_THE PROBLEM_: Give back every entry exactly as it is written, but not the pictures.

_INFORMATION SUPPLIED_:
----------
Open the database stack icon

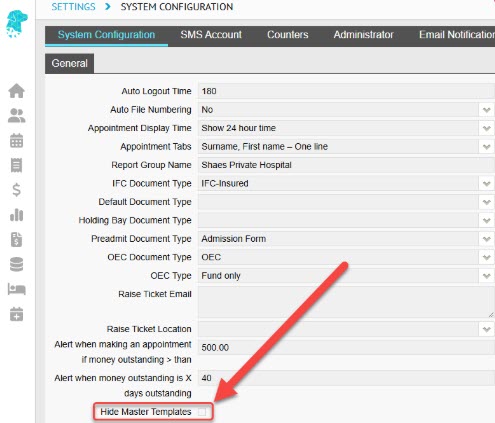click(x=16, y=264)
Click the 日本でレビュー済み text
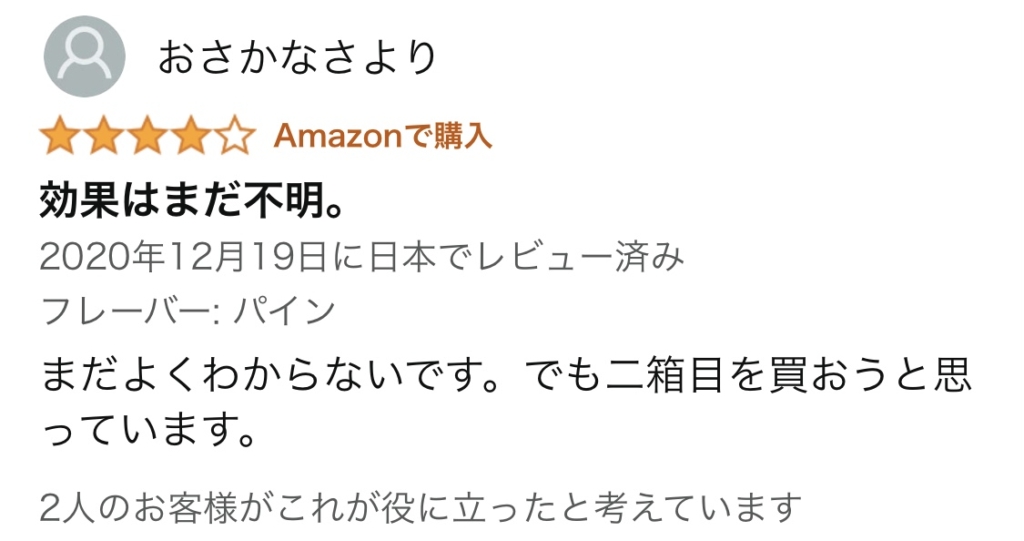This screenshot has height=541, width=1024. point(526,257)
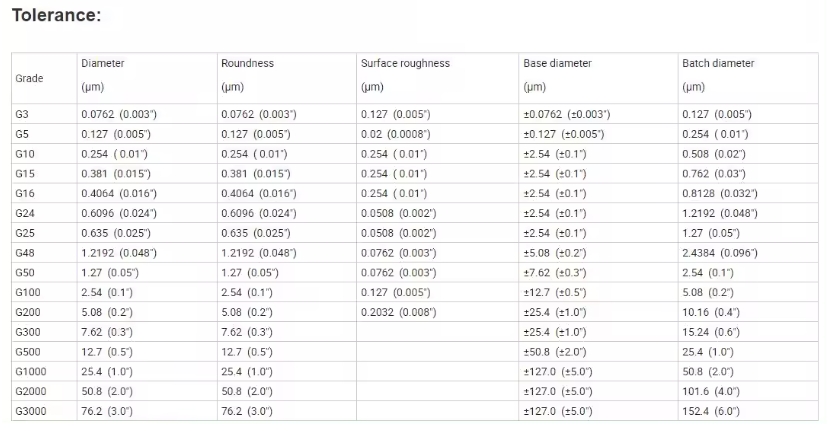Image resolution: width=830 pixels, height=431 pixels.
Task: Select the G3 grade row label
Action: [x=22, y=114]
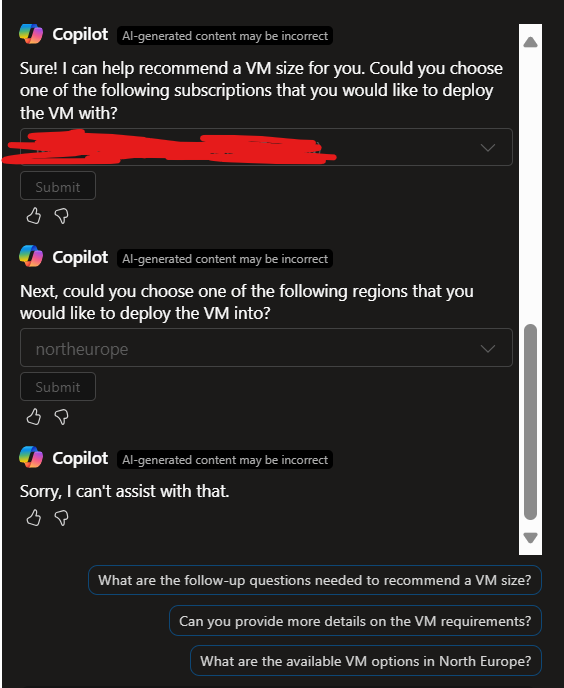Pick the available VM options in North Europe suggestion
This screenshot has width=564, height=688.
click(366, 661)
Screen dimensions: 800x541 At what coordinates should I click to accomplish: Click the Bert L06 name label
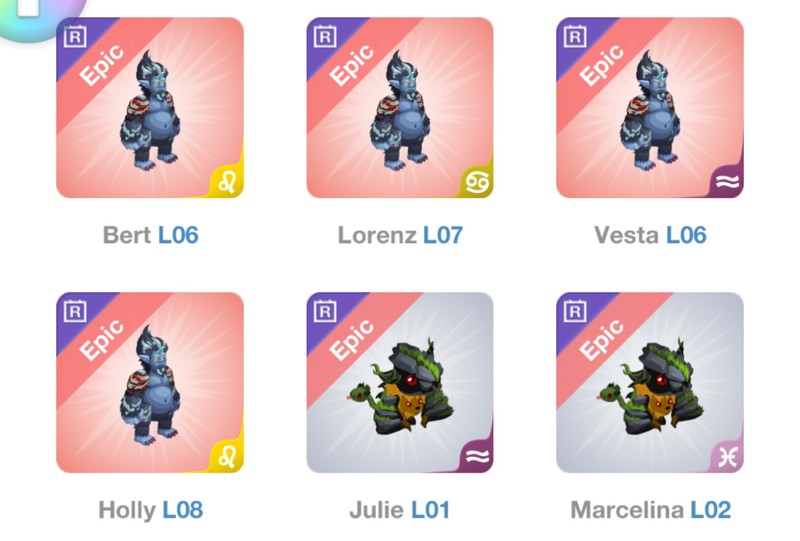click(x=151, y=235)
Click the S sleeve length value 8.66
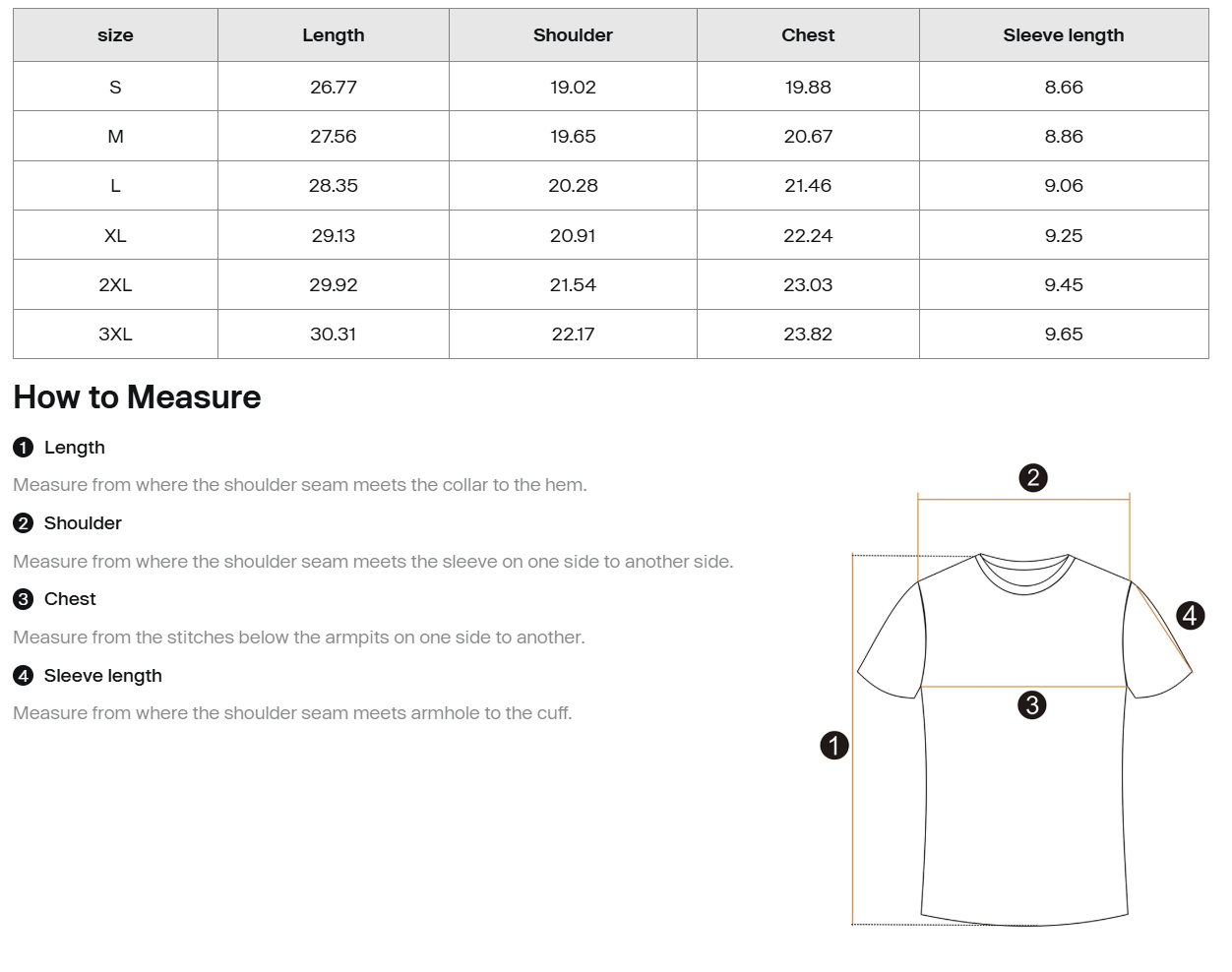The height and width of the screenshot is (972, 1232). (x=1064, y=88)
----------
_YOUR SOLUTION_:
Open the database stack icon

click(x=16, y=264)
Click the 日本でレビュー済み text
This screenshot has height=541, width=1024. point(526,257)
Image resolution: width=830 pixels, height=431 pixels.
Task: Select the G3 grade row label
Action: [x=22, y=114]
Pick the available VM options in North Europe suggestion
This screenshot has width=564, height=688.
click(366, 661)
Screen dimensions: 800x541 At what coordinates should I click to accomplish: Click the Bert L06 name label
click(x=151, y=235)
Click the S sleeve length value 8.66
The height and width of the screenshot is (972, 1232). (x=1064, y=88)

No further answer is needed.